_DIRECTION A:_ Can you arrange the records from the line with "You are a GUI" to the line with "coord(455,14)" as a JSON list of strings, one string per line, skipping blank lines and leaving out the pictures?

[TEXT BLOCK start]

2/21/2026 at 7:05:09 PM

> I've seen more people lose their clearance for pissing hot

When? In the 90s? Biggest pothead I know has had a clearance since '05. For my own form, I straight up admitted I had done it and did not regret it.

by moron4hire

2/21/2026 at 9:54:53 PM

It was always explained to me as a mix between, 'are you going to fuck things up by being in an altered state' and 'is someone going to blackmail you to make you into a double agent?'

If your family and wife know you sometimes sleep with men, that's not necessarily a problem. If nobody knows, that's a problem. Similarly if your wife and boss don't know you owe $50,000 to a bookie or your coke dealer, that's a liability.

Actually would be sort of interesting if your boss did know you owed a bookie $50k and they found a way to use that to make you into a triple agent...

by hinkley

2/21/2026 at 11:21:13 PM

>It was always explained to me as a mix between, 'are you going to fuck things up by being in an altered state' and 'is someone going to blackmail you to make you into a double agent?'

You are missing the foremost consideration - how critical/specialised/irreplacable is this person in their role and can we just ignore the positive test instead.

If you are good enough at what you do and management like you positive tests dont seem to matter if you make the right noises about it being a one off, retesting clean etc.

by ikr678

2/22/2026 at 7:48:01 AM

> Actually would be sort of interesting if your boss did know you owed a bookie $50k and they found a way to use that to make you into a triple agent...

Welcome to counterintelligence you'll like it here

by tucnak

2/21/2026 at 8:51:54 PM

A lot of that comes down to what's objectively verifiable vs what's discretionary, and also what's culturally normalized inside the org.

by ErigmolCt

2/22/2026 at 12:10:16 AM

The US Military is currently led by a dysfunctional alcoholic totally unqualified DUI hire.

by DonHopkins

2/21/2026 at 7:35:01 PM

> The military is unfortunately chock full of functional alcoholics. As long as they don't get caught drunk on the job, seen partying too much, DIU, or admit anything to their doctor, they keep getting renewed their clearance.

Well yeah. If it's not affecting your job then what's it matter? If your a closet alcoholic then sure that's something the Russians could hold over you.

[TEXT BLOCK end]
[ITEMS start]

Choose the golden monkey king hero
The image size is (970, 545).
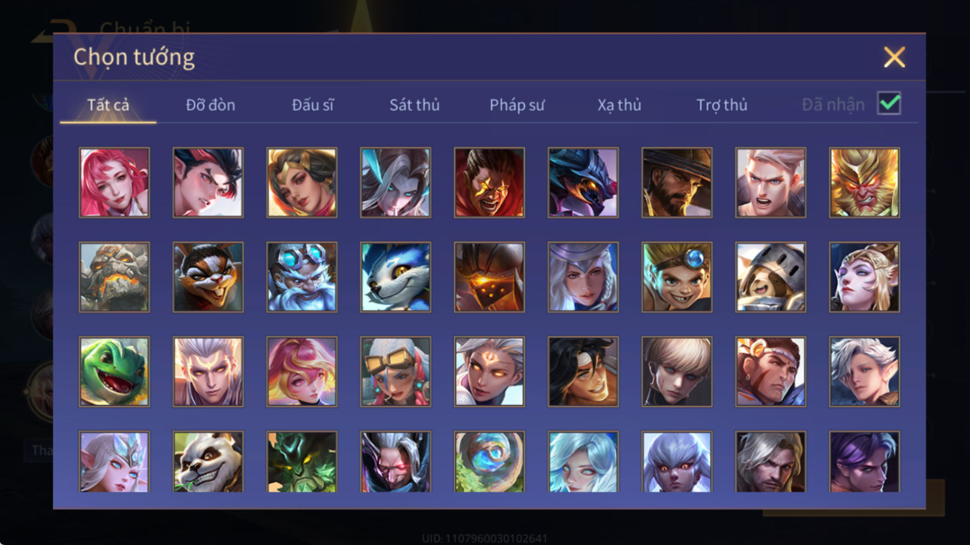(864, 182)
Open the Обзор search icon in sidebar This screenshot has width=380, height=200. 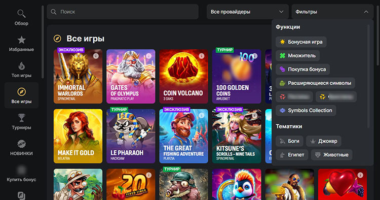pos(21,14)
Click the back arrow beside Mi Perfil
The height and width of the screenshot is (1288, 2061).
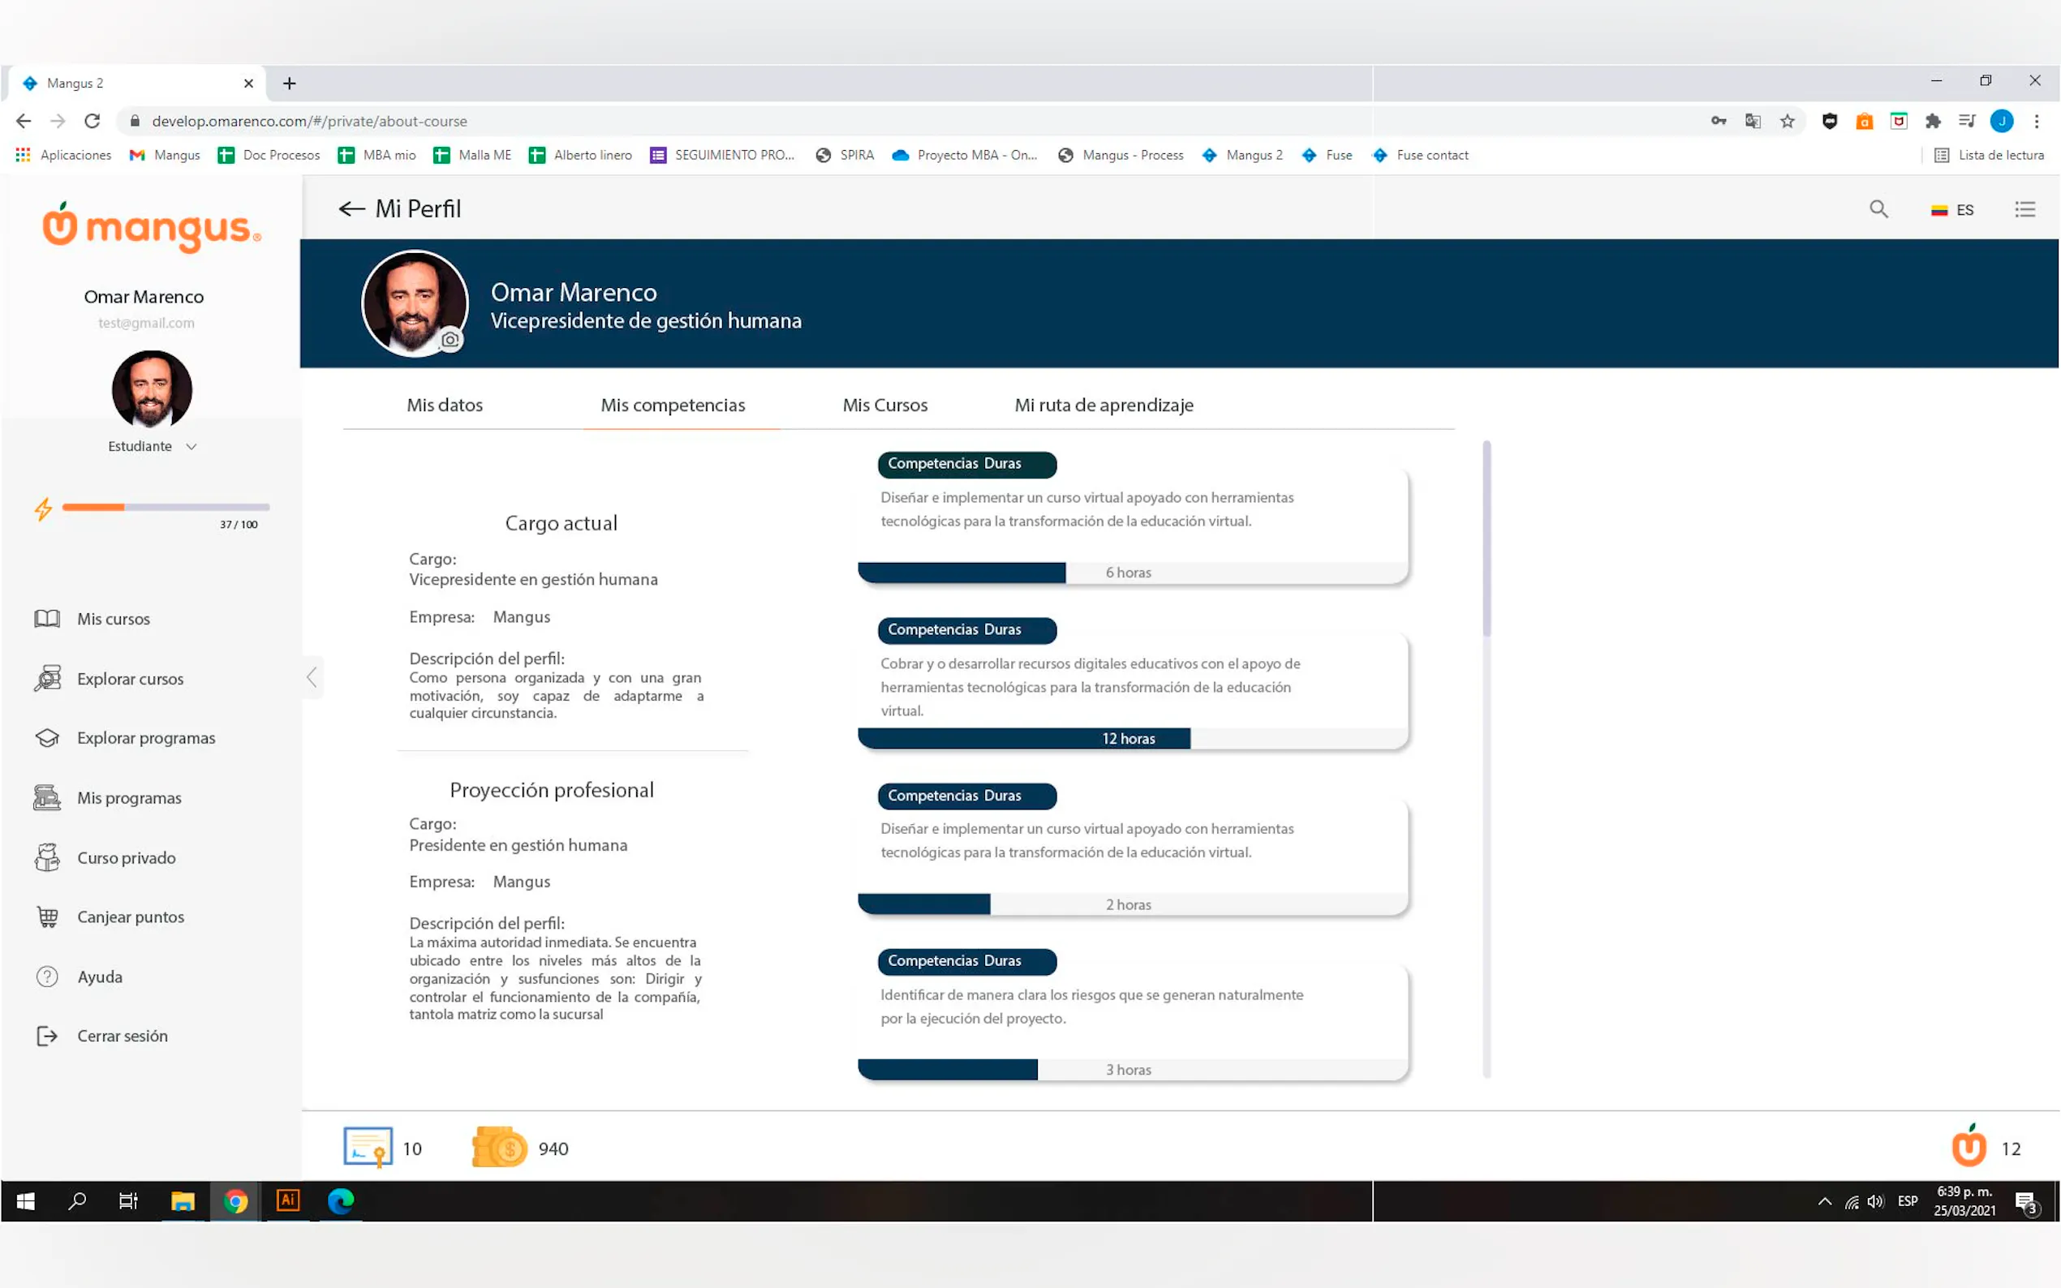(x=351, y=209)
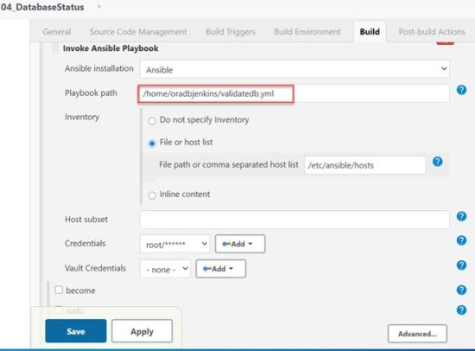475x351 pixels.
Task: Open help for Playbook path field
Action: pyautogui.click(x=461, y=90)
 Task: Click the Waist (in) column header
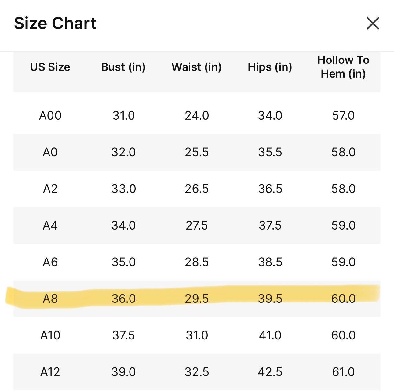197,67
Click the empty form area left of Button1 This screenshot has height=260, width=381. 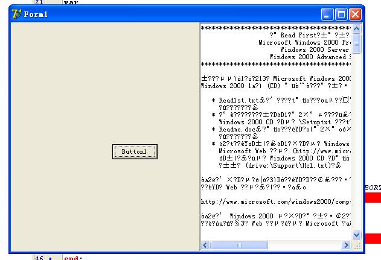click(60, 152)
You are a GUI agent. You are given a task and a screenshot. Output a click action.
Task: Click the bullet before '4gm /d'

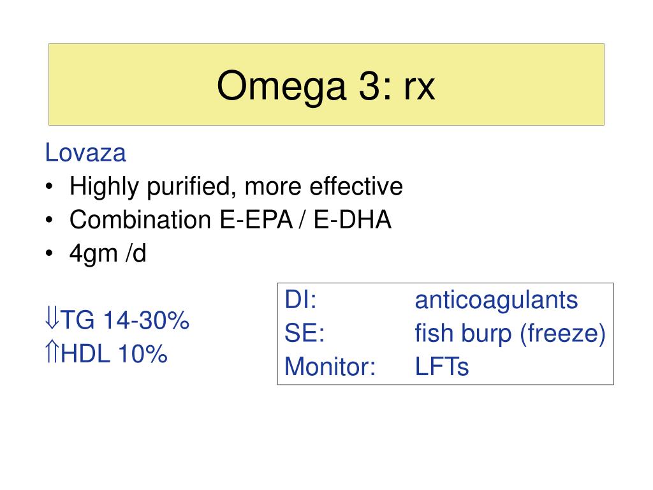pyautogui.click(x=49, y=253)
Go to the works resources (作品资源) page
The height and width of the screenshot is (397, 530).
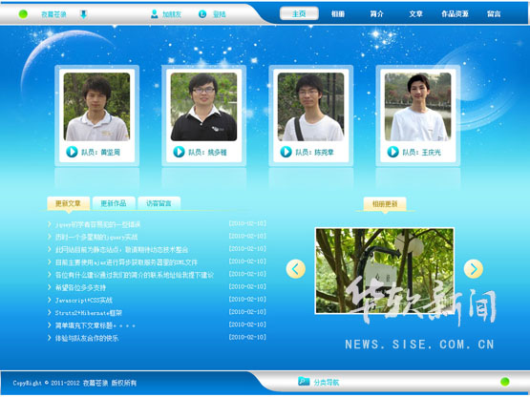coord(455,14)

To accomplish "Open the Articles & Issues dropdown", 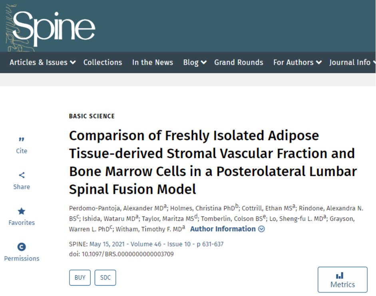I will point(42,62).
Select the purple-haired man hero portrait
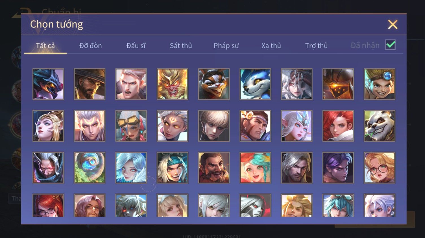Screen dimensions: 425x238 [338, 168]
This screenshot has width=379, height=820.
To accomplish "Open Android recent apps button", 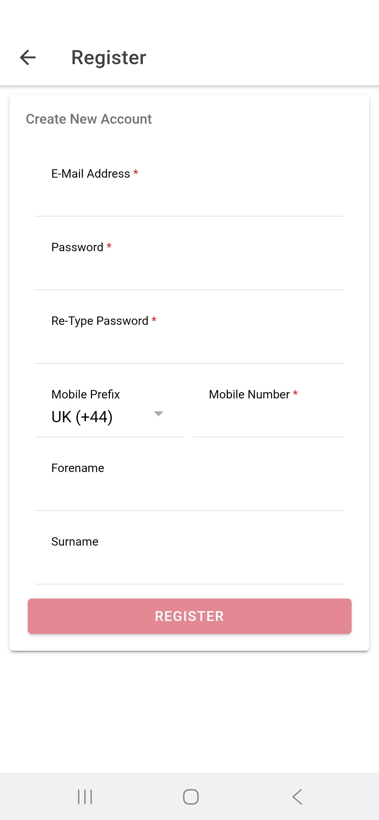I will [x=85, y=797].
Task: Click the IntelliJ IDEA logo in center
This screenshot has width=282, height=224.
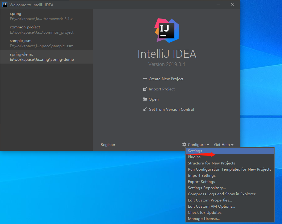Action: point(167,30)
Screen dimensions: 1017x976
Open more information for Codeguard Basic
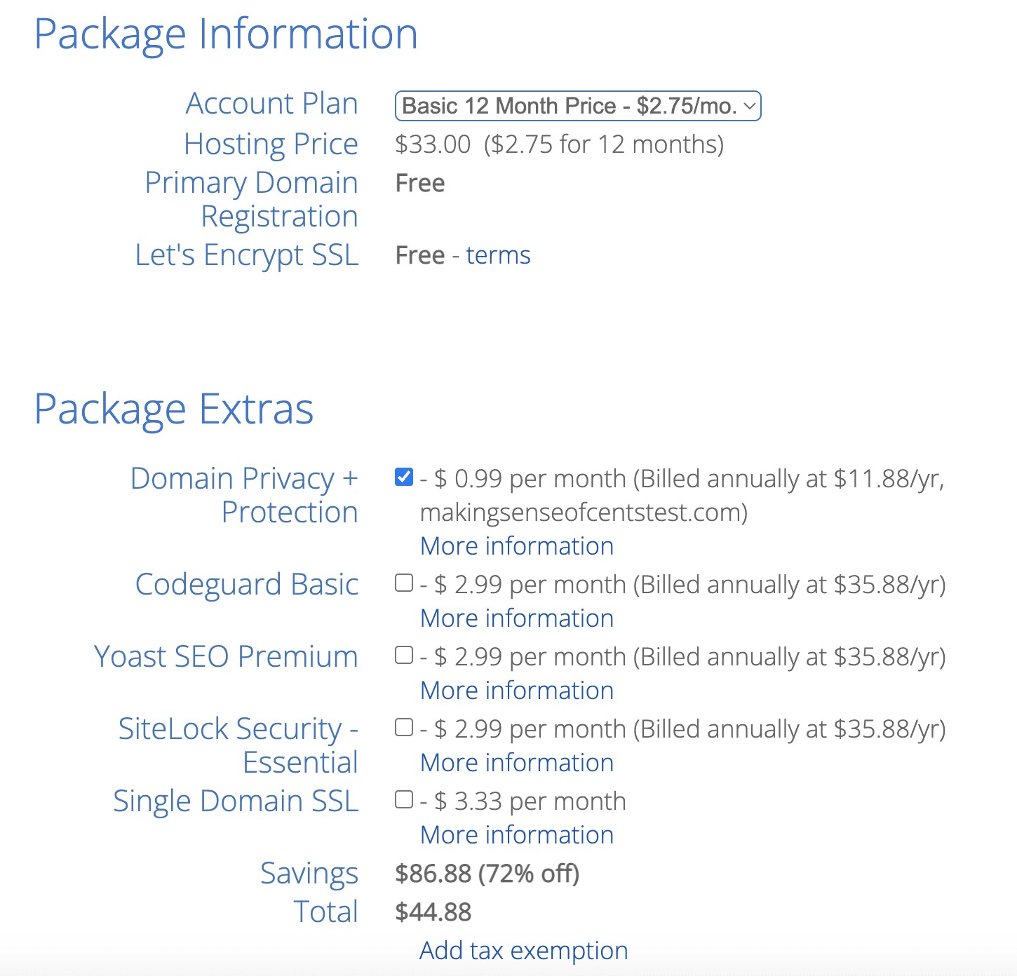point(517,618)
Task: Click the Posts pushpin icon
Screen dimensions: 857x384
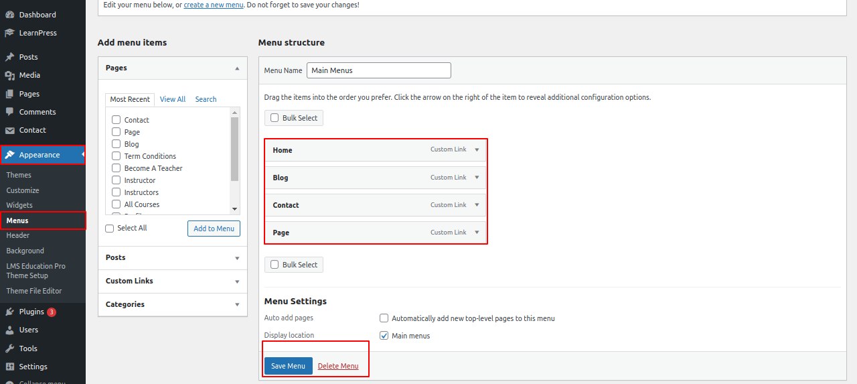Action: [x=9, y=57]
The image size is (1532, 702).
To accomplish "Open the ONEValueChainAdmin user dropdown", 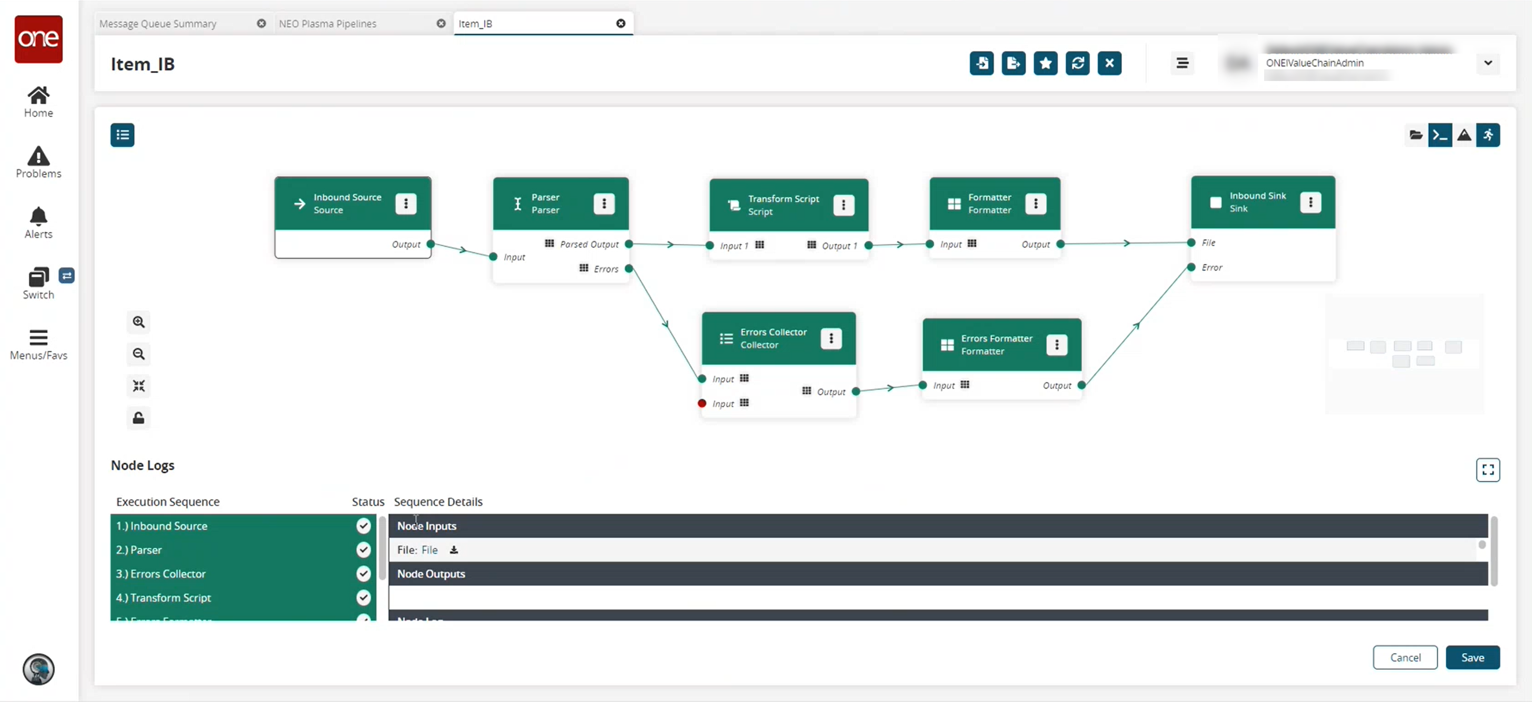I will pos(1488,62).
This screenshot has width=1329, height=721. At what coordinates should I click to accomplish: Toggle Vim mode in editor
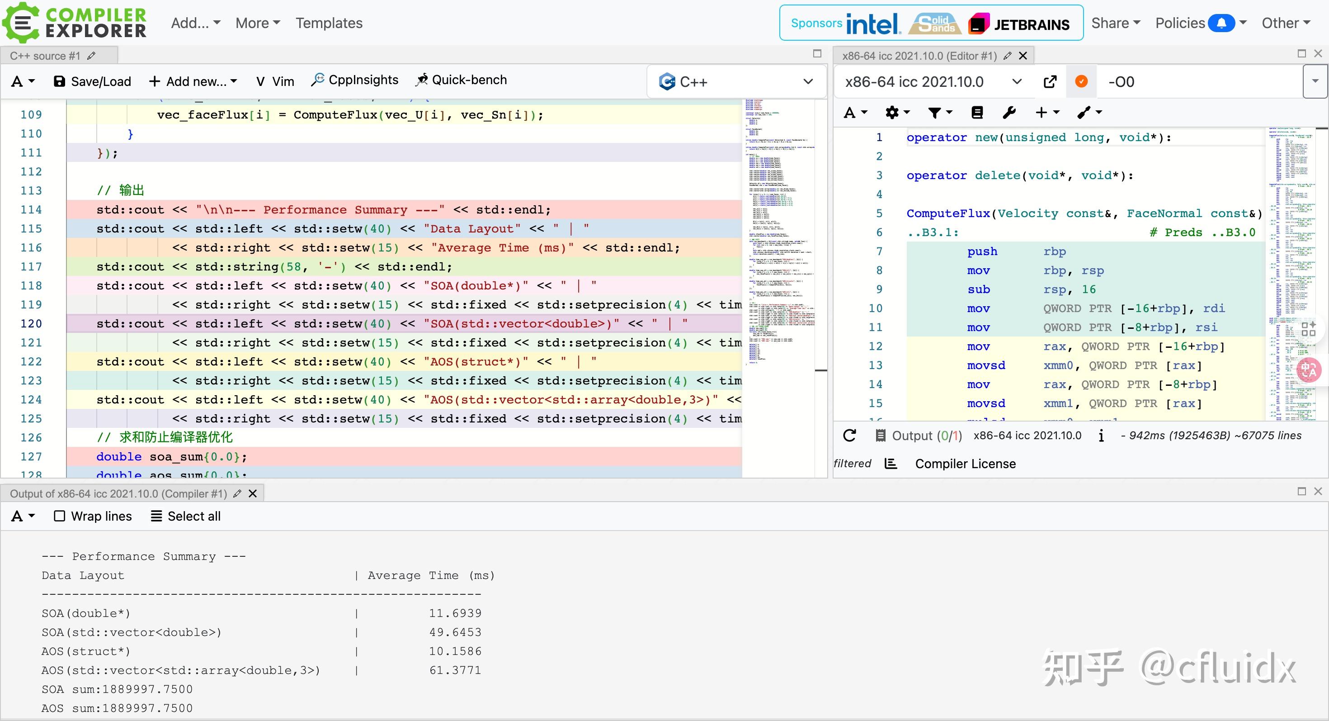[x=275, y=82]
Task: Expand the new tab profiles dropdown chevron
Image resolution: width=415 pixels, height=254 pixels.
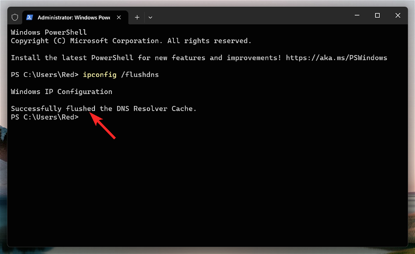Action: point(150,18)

[ITEMS end]

_DIRECTION B:_ In the comment thread on security clearances, since what year has the biggest pothead one commenter knows held a clearance?

_COMPLETE RESPONSE A:_
[
  "You are a GUI agent. You are given a task and a screenshot. Output a click action.",
  "Task: Click the bullet before '4gm /d'",
  "pyautogui.click(x=49, y=253)",
  "Go to the works resources (作品资源) page",
  "The height and width of the screenshot is (397, 530).",
  "coord(455,14)"
]

_COMPLETE RESPONSE B:_ Since '05.